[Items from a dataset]
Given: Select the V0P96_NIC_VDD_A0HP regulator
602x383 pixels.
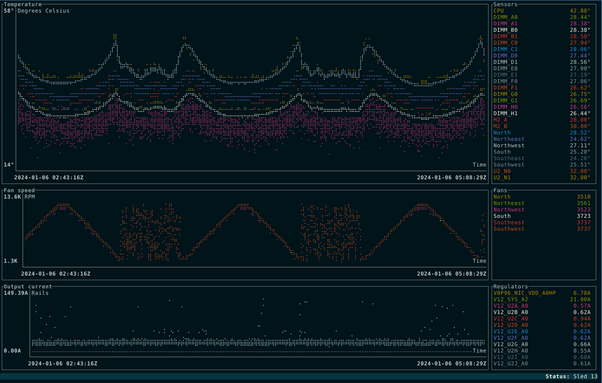Looking at the screenshot, I should coord(542,293).
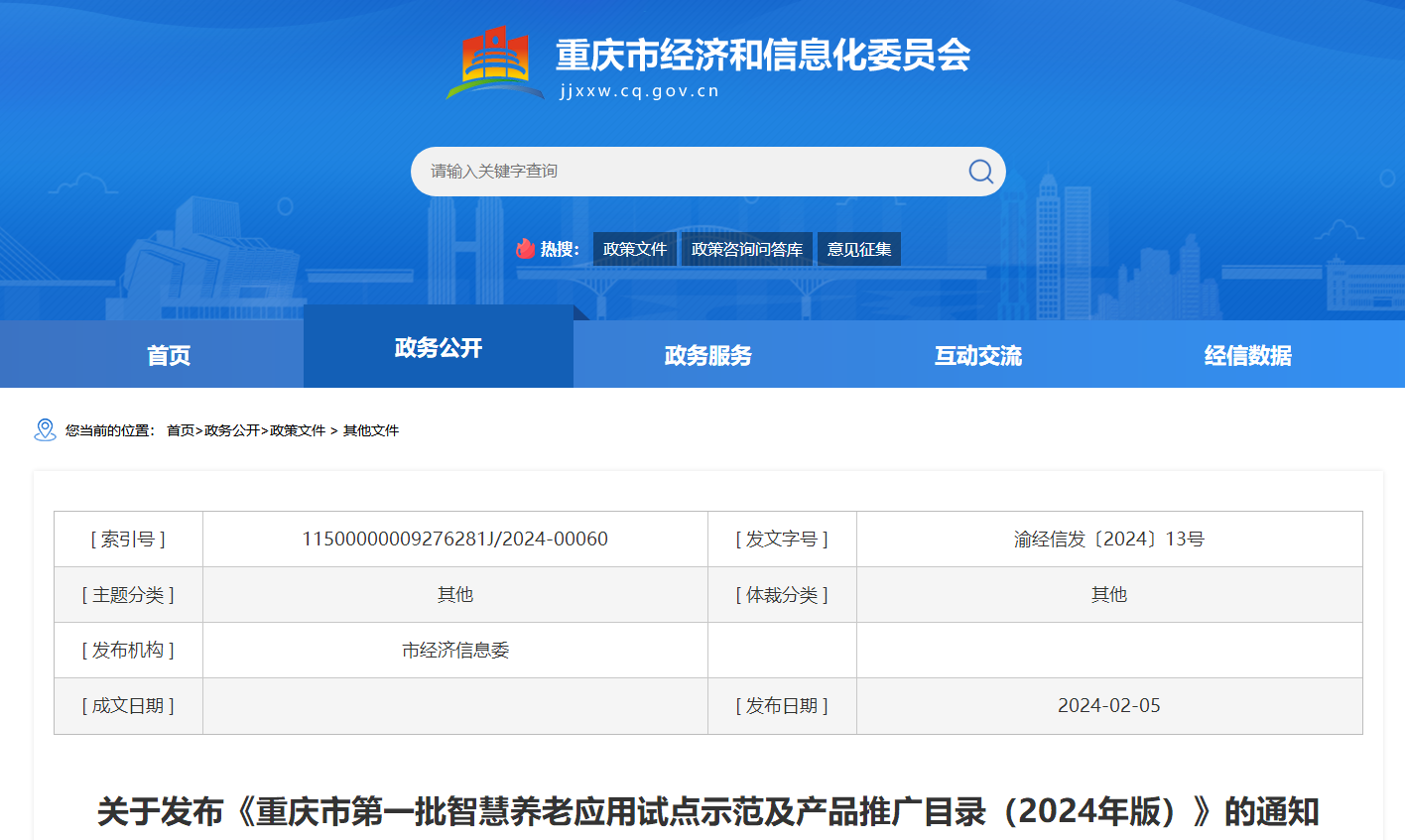Select the 市经济信息委 issuing agency cell
Viewport: 1405px width, 840px height.
point(453,651)
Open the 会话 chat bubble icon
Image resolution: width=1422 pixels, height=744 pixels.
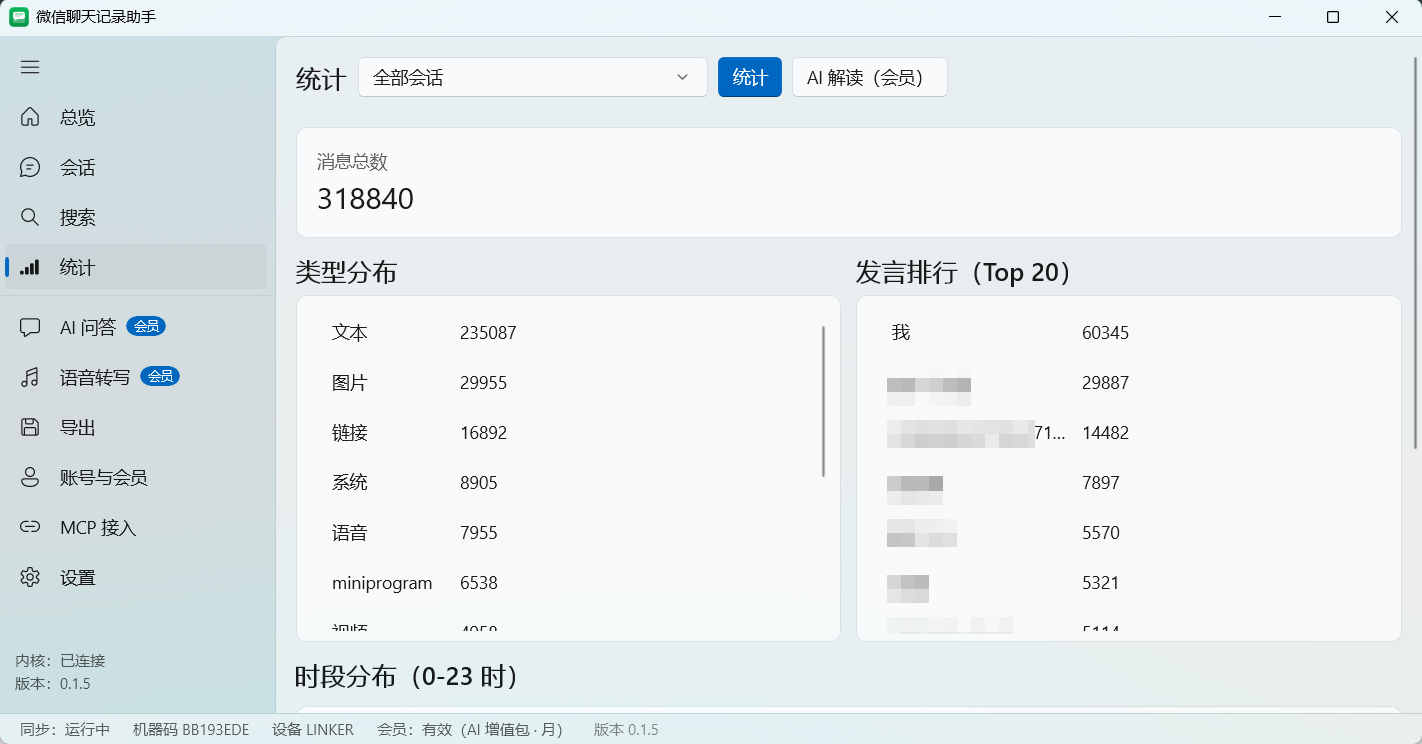pos(30,167)
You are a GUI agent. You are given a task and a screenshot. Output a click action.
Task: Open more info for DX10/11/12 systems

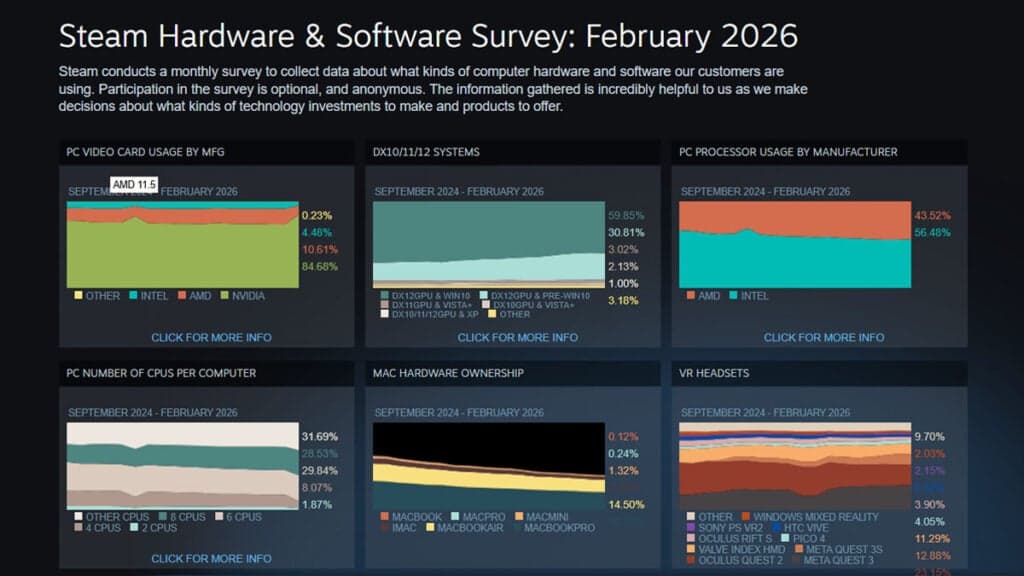click(x=518, y=337)

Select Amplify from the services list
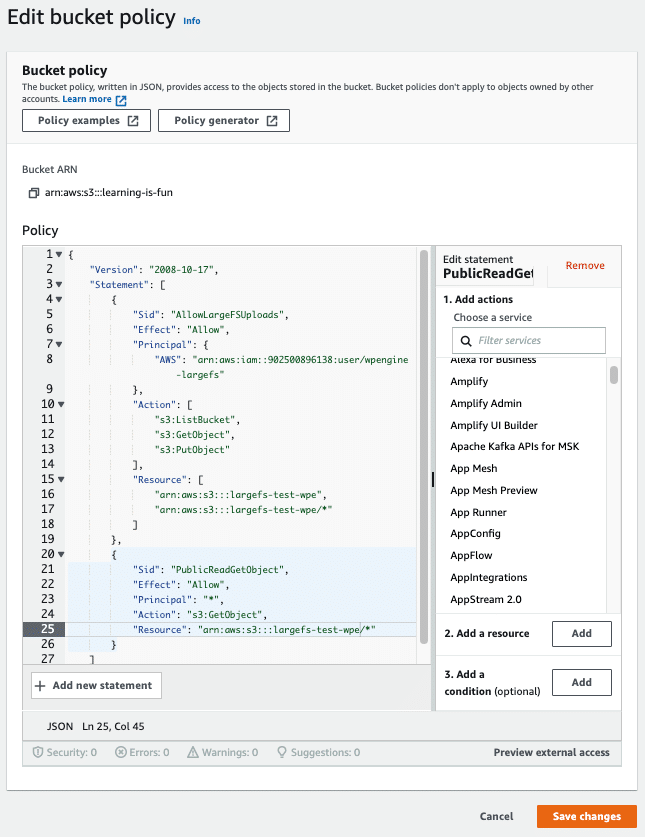click(469, 381)
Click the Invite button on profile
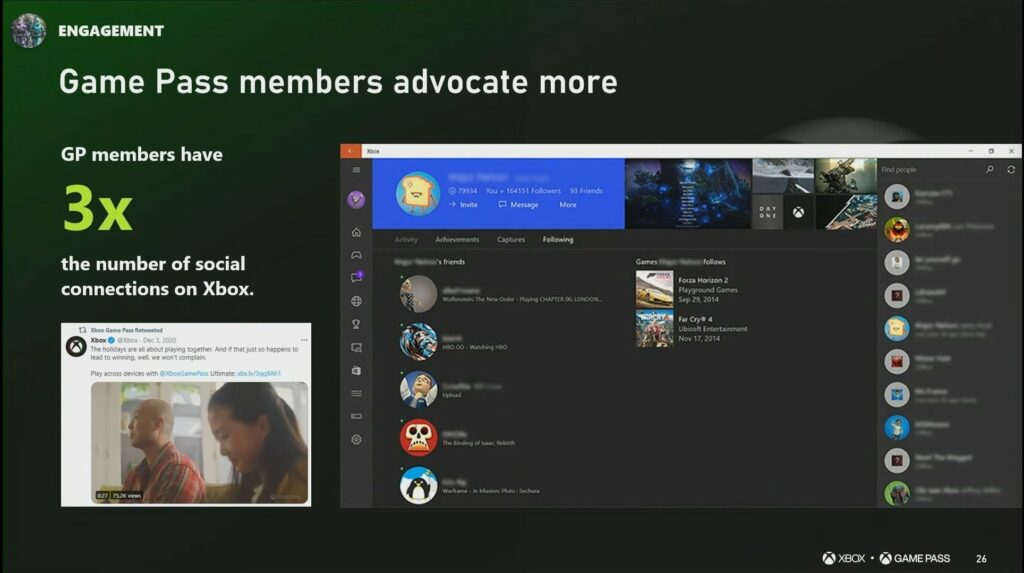This screenshot has height=573, width=1024. coord(463,205)
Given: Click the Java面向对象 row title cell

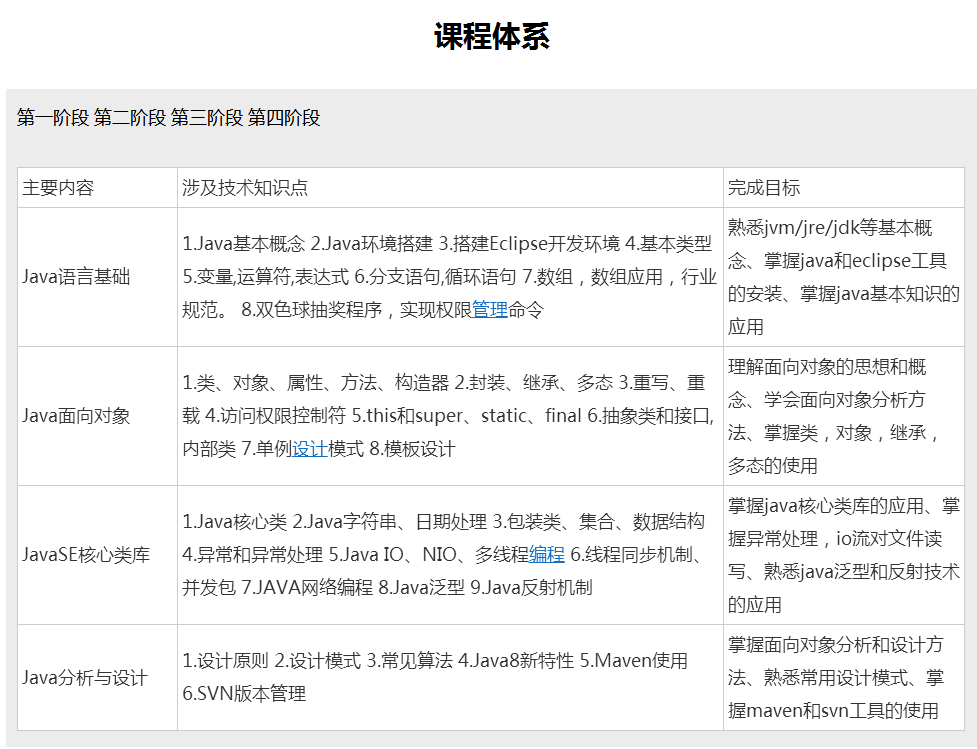Looking at the screenshot, I should (x=76, y=416).
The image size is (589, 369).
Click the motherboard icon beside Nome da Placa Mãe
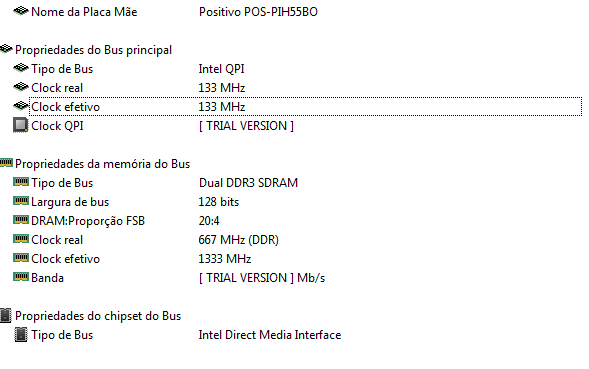pyautogui.click(x=21, y=11)
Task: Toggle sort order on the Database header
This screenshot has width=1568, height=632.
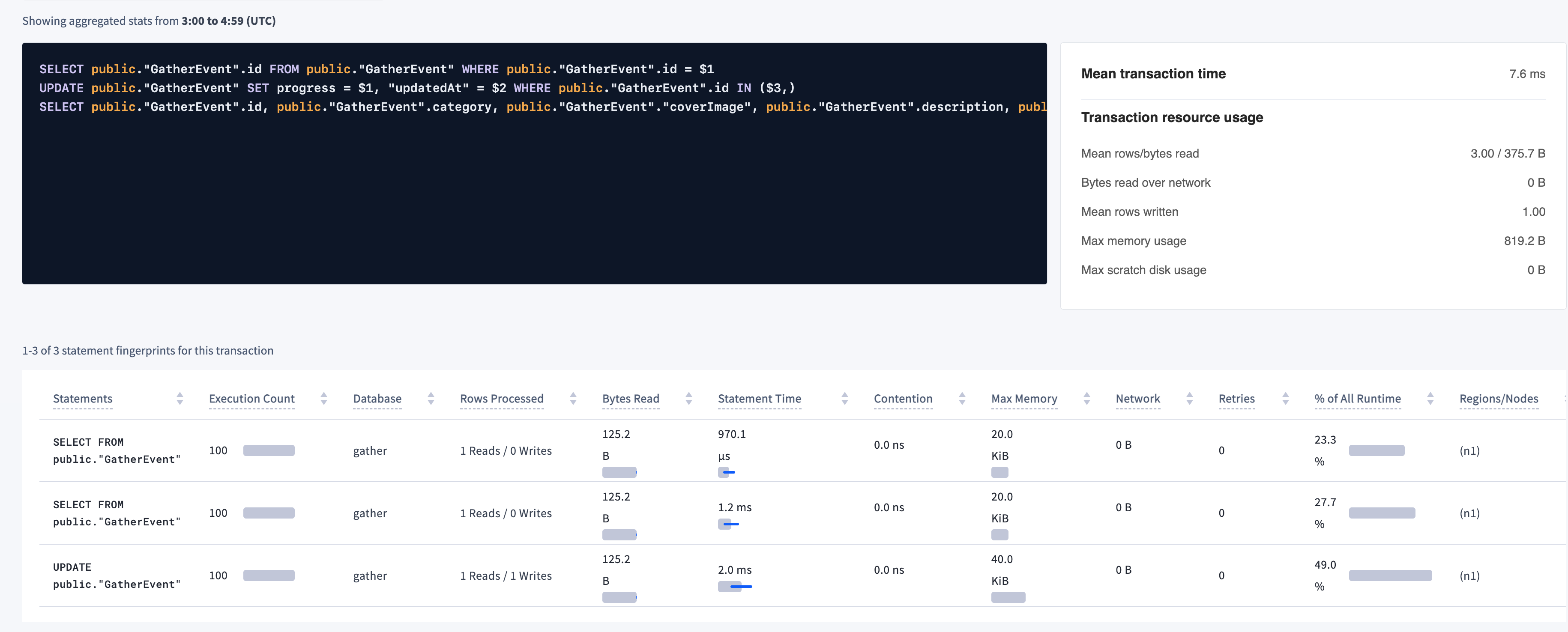Action: 377,398
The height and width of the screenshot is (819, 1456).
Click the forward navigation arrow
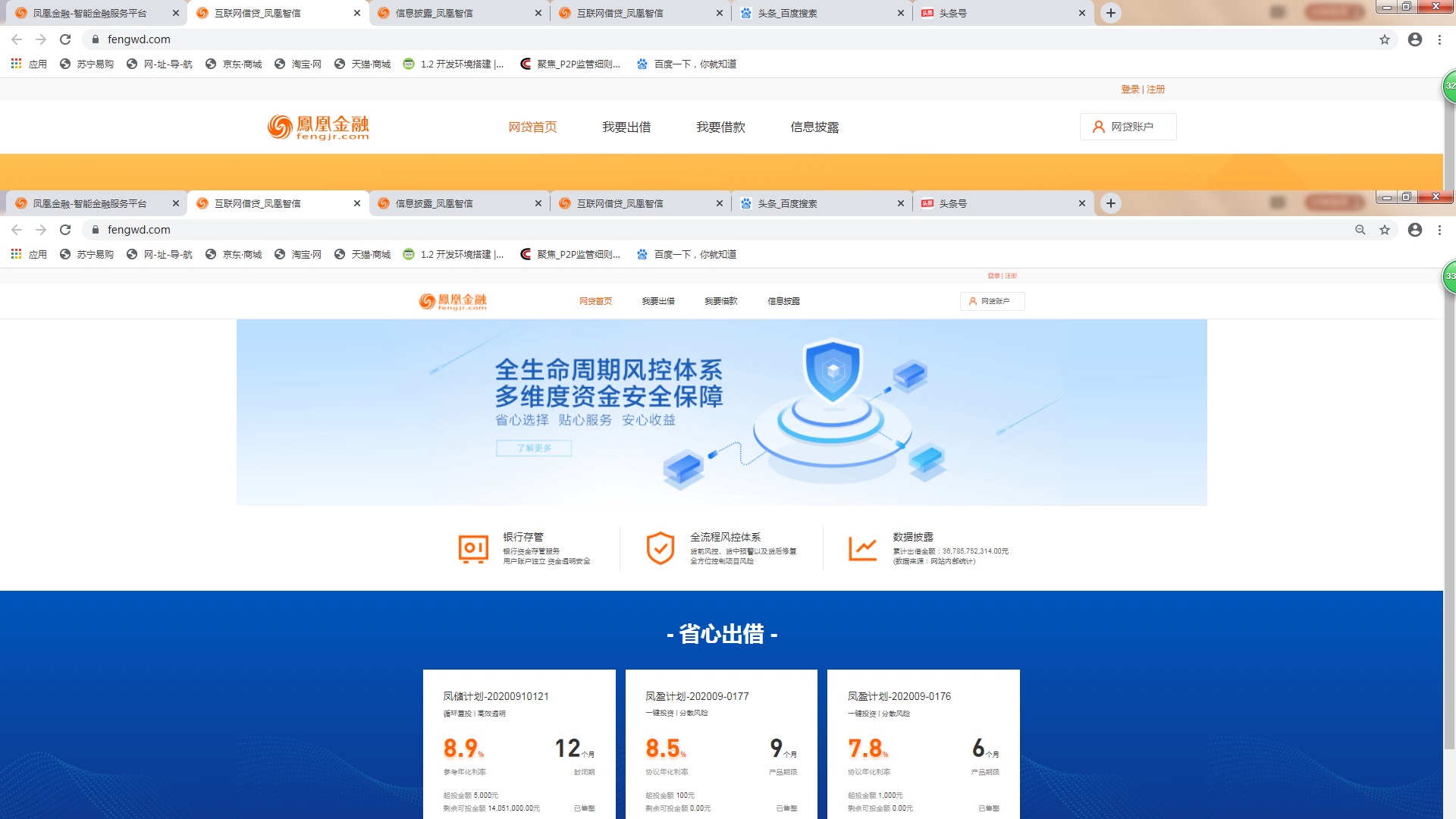40,229
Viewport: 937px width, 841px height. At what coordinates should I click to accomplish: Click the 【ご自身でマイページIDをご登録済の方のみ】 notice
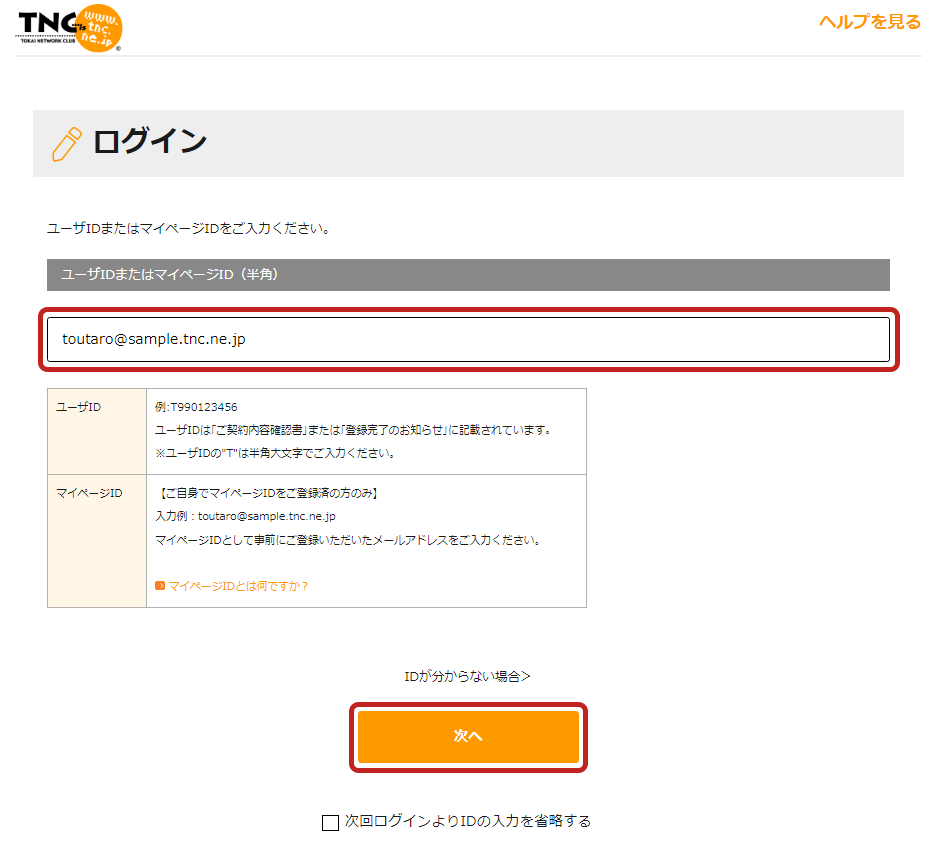click(x=267, y=493)
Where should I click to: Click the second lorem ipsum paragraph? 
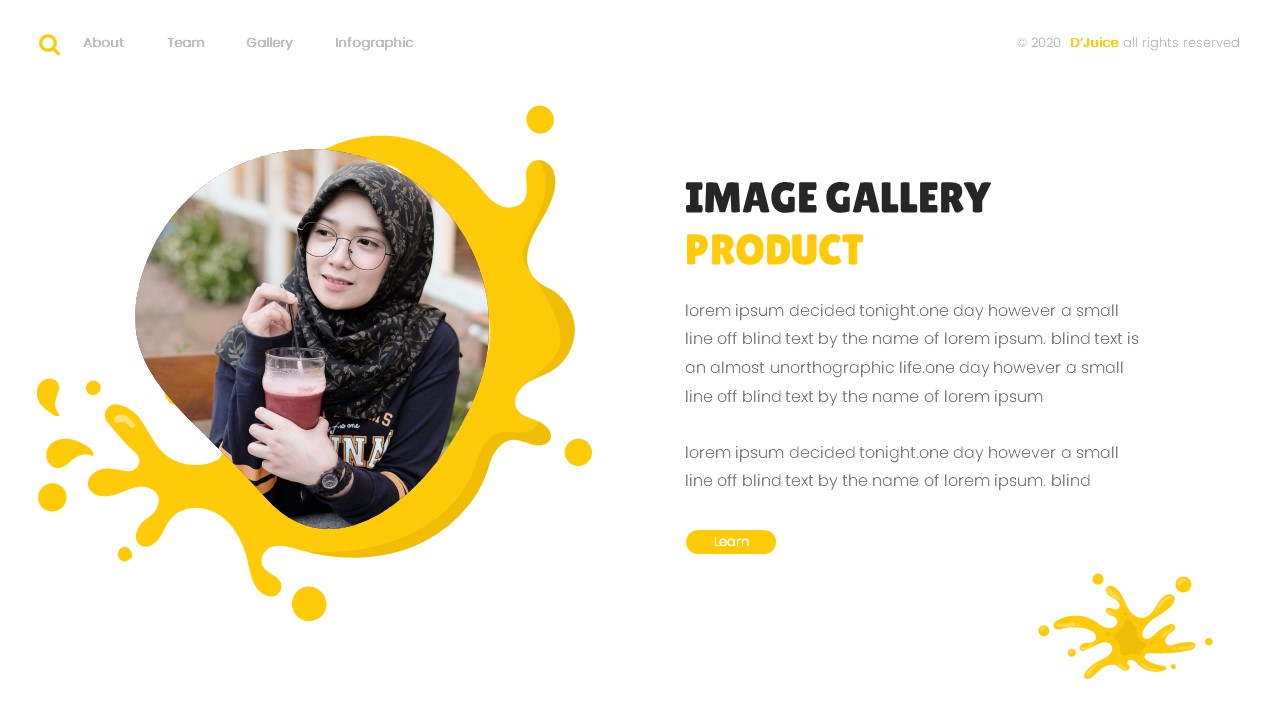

* **PROBLEM TO SOLVE**:
Reproduce every one of the entries above word for word, omitting the pictures.

* **RESPONSE TO THE TASK**:
Given: Select the V0P96_NIC_VDD_A0HP regulator
602x383 pixels.
Looking at the screenshot, I should coord(542,293).
Select the 市经济信息委 issuing agency cell
Viewport: 1405px width, 840px height.
point(453,651)
Open the 会话 chat bubble icon
Image resolution: width=1422 pixels, height=744 pixels.
pos(30,167)
You are a GUI agent. You are given a task and a screenshot. Output a click action.
Task: Open more info for DX10/11/12 systems

click(x=518, y=337)

Select Amplify from the services list
click(469, 381)
Click the Invite button on profile
This screenshot has height=573, width=1024. coord(463,205)
Given: Click the Java面向对象 row title cell

Looking at the screenshot, I should (x=76, y=416).
The image size is (589, 369).
Click the motherboard icon beside Nome da Placa Mãe
pyautogui.click(x=21, y=11)
Task: Toggle sort order on the Database header
This screenshot has width=1568, height=632.
Action: 377,398
The height and width of the screenshot is (819, 1456).
Click the forward navigation arrow
40,229
Viewport: 937px width, 841px height. At what coordinates should I click to accomplish: Click the 【ご自身でマイページIDをご登録済の方のみ】 notice
click(x=267, y=493)
Where should I click to: Click the second lorem ipsum paragraph? 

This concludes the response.